The list only includes data that has been provided to the CDP, so there are many cities that aren’t on the list, as the CDP only holds data on 570 cities globally. For example, all New Zealand cities generate more than 70 per cent of energy from renewables.

Nonetheless the data from CDP shows a sharp uptick in cities meeting or committing to renewable goals, with more than double hitting the 70 per cent target compared to 2015. The data was also released at the same time the UK100 network of local government leaders announced that more than 80 UK towns and cities would commit to 100 per cent renewable targets by 2050, including Manchester, Birmingham, Newcastle, Glasgow and 16 London boroughs. In Australia Canberra and Adelaide have plans to join the ranks.

The majority of cities documented were generating renewable electricity with hydropower (275), followed by wind (189), solar (184), biomass (164) and geothermal (65).

The data was released ahead of the Intergovernmental Panel on Climate Change meeting to be held on 5 March in Edmonton, Canada, where leaders will discuss how cities can help tackle climate change.

CDP director of cities Kyra Appleby said there was enormous potential for cities to lead the creation of a sustainable economy, representing 70 per cent of energy-related CO2 emission.

“Reassuringly, our data shows much commitment and ambition,” she said.

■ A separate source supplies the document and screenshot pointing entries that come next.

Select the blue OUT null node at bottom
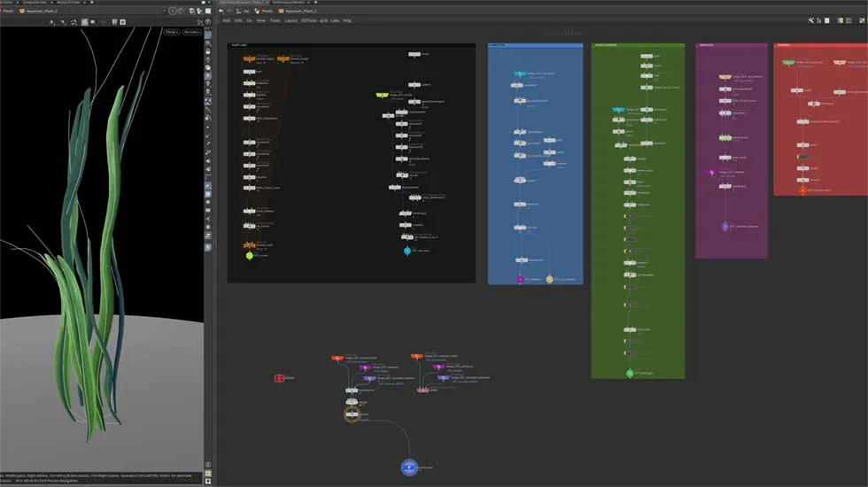The image size is (868, 487). point(408,467)
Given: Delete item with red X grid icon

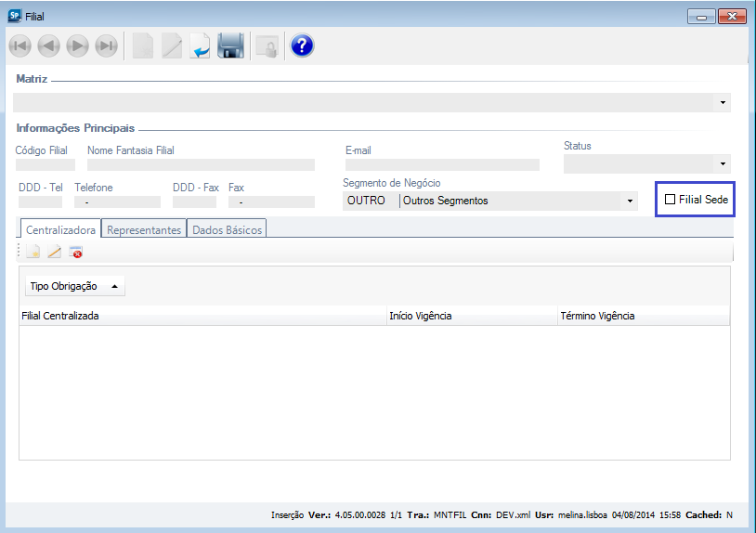Looking at the screenshot, I should 76,252.
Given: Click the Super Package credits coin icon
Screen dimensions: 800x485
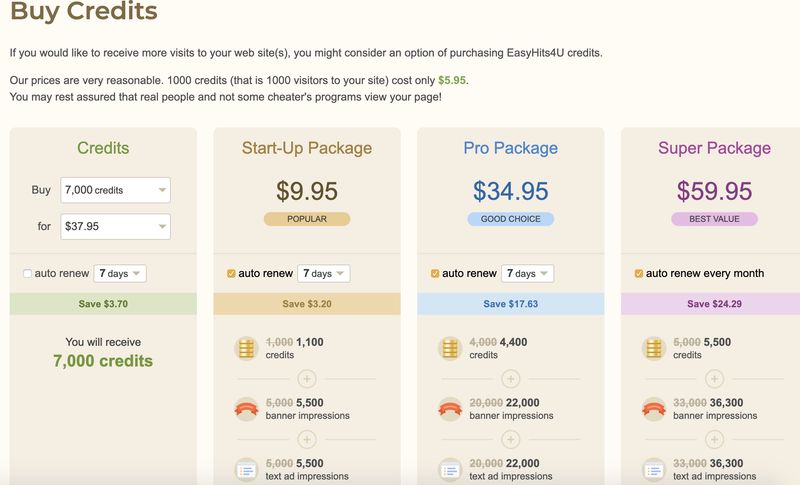Looking at the screenshot, I should (x=654, y=348).
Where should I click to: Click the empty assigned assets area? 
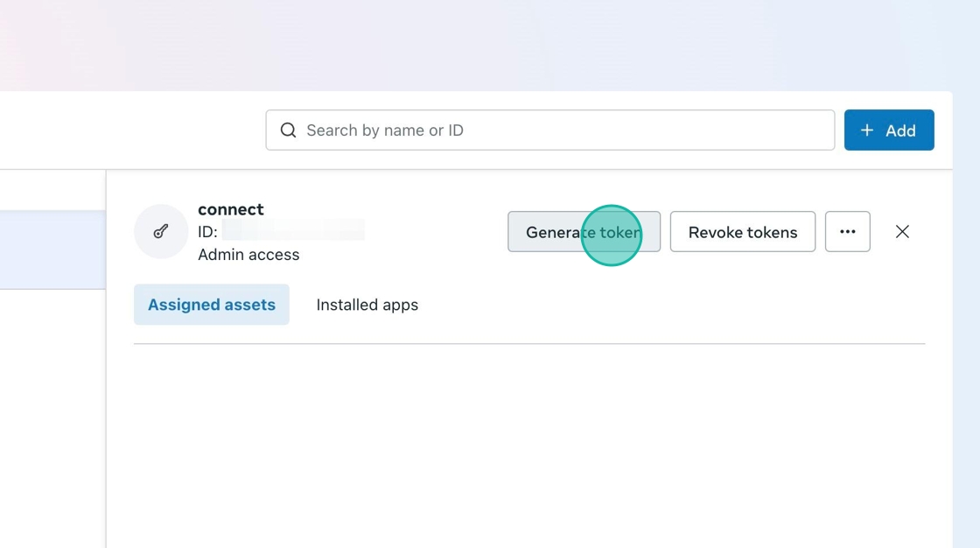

“Cities not only want to shift to renewable energy but, most importantly – they can. We urge all cities to disclose to us, work together to meet the goals of the Paris Agreement and prioritise the development of ambitious renewable energy procurement strategies. The time to act is now.”

Burlington in Vermont, US was one of the cities generating 100 per cent renewable energy from wind, solar, hydro, and biomass, with the city owning its own hydroelectricity utility and citywide grid.

Burlington mayor Miro Weinberger said the city was proud to be the first US city to get to 100 per cent renewables.

“Through our diverse mix of biomass, hydro, wind, and solar, we have seen first-hand that renewable energy boosts our local economy and creates a healthier place to work, live, and raise a family,” Mr Weinberger said.

“We encourage other cities around the globe to follow our innovative path as we all work toward a more sustainable energy future.”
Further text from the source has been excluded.